## REQUIRED ACTION
Copy the lines running from the one that contains "Image resolution: width=346" to the end of the entries below, exactly and with no pictures.

## SUPPLIED DATA

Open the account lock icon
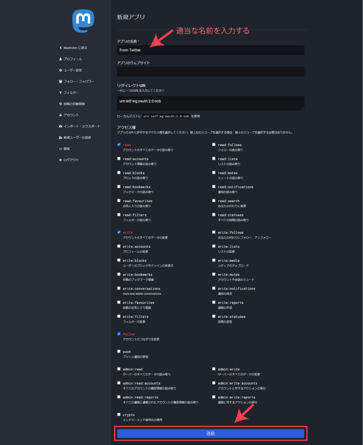 (60, 115)
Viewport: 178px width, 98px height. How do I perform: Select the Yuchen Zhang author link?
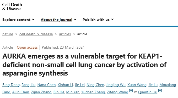tap(93, 92)
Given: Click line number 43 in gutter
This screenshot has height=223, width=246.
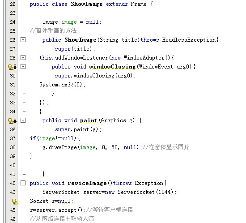Looking at the screenshot, I should click(x=13, y=192).
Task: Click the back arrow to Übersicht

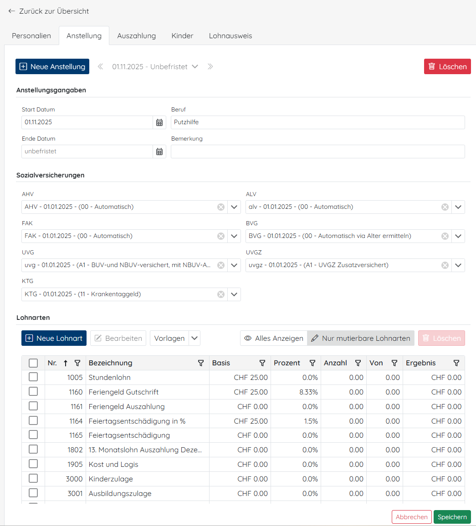Action: click(x=11, y=11)
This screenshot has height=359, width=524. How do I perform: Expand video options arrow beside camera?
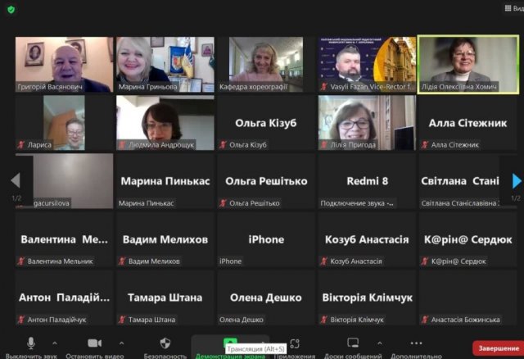pyautogui.click(x=121, y=343)
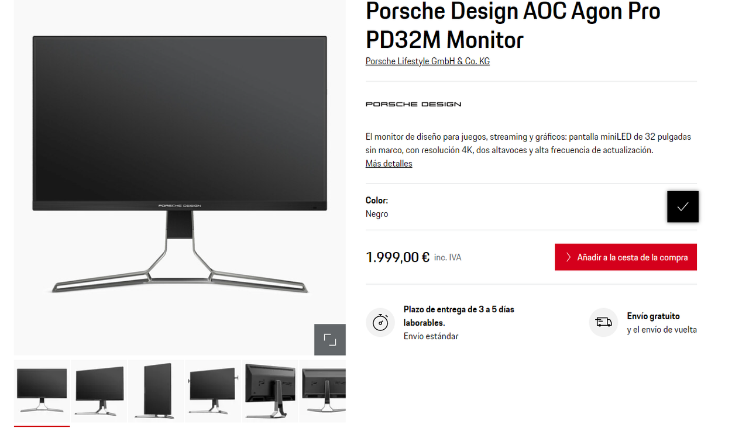Select the rear-view monitor thumbnail
The image size is (749, 428).
point(270,391)
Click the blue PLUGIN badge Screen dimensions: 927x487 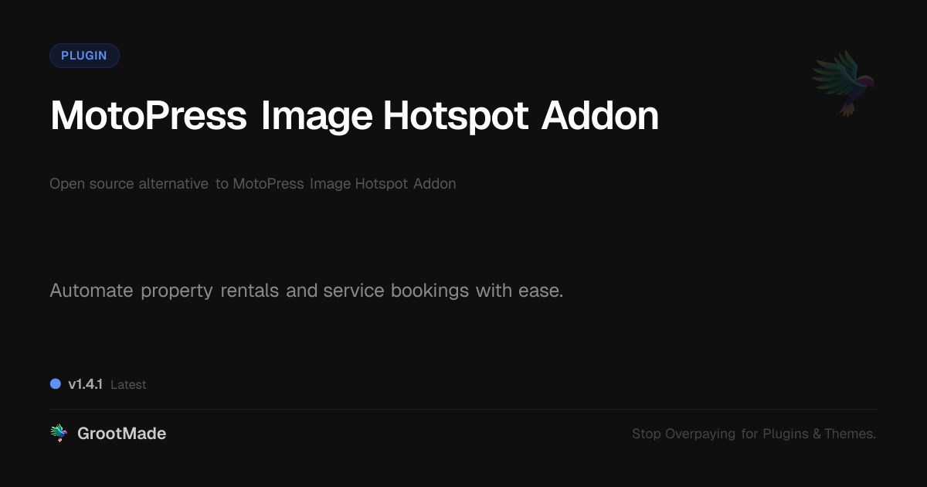pyautogui.click(x=84, y=56)
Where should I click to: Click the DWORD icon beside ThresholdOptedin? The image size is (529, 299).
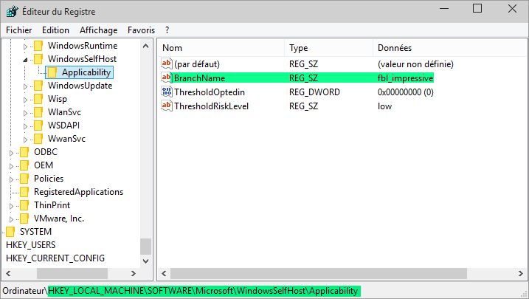point(166,92)
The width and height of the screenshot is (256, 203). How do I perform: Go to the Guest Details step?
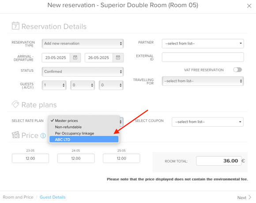[53, 197]
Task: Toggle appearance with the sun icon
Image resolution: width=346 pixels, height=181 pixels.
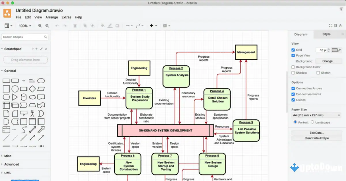Action: [x=341, y=9]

## WRITTEN SOLUTION
Image resolution: width=346 pixels, height=181 pixels.
Action: [x=341, y=9]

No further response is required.